───── Dataset ─────
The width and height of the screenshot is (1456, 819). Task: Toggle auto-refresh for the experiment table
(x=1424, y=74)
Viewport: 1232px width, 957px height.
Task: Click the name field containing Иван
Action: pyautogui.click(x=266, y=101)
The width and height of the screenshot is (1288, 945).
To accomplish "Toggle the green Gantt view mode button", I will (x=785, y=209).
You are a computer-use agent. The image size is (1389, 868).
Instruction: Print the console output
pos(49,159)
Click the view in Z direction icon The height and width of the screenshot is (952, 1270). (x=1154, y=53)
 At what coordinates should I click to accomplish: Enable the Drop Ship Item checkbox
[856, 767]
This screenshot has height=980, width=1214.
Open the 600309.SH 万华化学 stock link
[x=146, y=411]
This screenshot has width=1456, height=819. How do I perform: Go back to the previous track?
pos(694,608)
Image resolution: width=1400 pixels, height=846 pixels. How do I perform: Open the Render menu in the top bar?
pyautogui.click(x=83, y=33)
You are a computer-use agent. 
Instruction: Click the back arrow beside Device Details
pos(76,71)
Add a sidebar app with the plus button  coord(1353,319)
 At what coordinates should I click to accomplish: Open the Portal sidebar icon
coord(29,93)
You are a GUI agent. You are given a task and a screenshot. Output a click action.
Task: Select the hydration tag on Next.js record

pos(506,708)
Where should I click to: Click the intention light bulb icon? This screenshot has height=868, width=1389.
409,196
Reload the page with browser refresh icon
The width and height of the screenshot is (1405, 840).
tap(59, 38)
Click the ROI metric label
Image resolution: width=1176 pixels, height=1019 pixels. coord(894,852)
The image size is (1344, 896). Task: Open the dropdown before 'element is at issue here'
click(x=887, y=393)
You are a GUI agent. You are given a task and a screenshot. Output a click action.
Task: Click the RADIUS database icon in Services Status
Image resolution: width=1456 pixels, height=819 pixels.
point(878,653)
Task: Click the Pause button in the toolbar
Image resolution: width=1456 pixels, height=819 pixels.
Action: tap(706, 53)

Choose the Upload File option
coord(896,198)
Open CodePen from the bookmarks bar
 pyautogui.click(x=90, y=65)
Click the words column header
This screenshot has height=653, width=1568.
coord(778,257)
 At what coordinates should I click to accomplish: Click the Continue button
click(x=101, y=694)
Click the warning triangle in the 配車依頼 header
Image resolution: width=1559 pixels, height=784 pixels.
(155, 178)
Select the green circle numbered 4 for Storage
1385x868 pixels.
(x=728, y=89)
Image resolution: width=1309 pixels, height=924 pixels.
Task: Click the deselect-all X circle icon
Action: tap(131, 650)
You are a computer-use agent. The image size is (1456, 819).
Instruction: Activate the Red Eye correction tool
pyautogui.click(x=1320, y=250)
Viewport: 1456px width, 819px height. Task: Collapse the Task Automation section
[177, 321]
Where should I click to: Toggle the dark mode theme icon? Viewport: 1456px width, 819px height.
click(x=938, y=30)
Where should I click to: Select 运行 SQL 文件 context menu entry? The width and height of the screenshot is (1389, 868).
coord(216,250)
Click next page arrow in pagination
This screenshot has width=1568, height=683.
─────
[Instructions to follow] Your answer should be a single number: the count of lines in the entries that contain the word "page".

[Response to the exercise] 2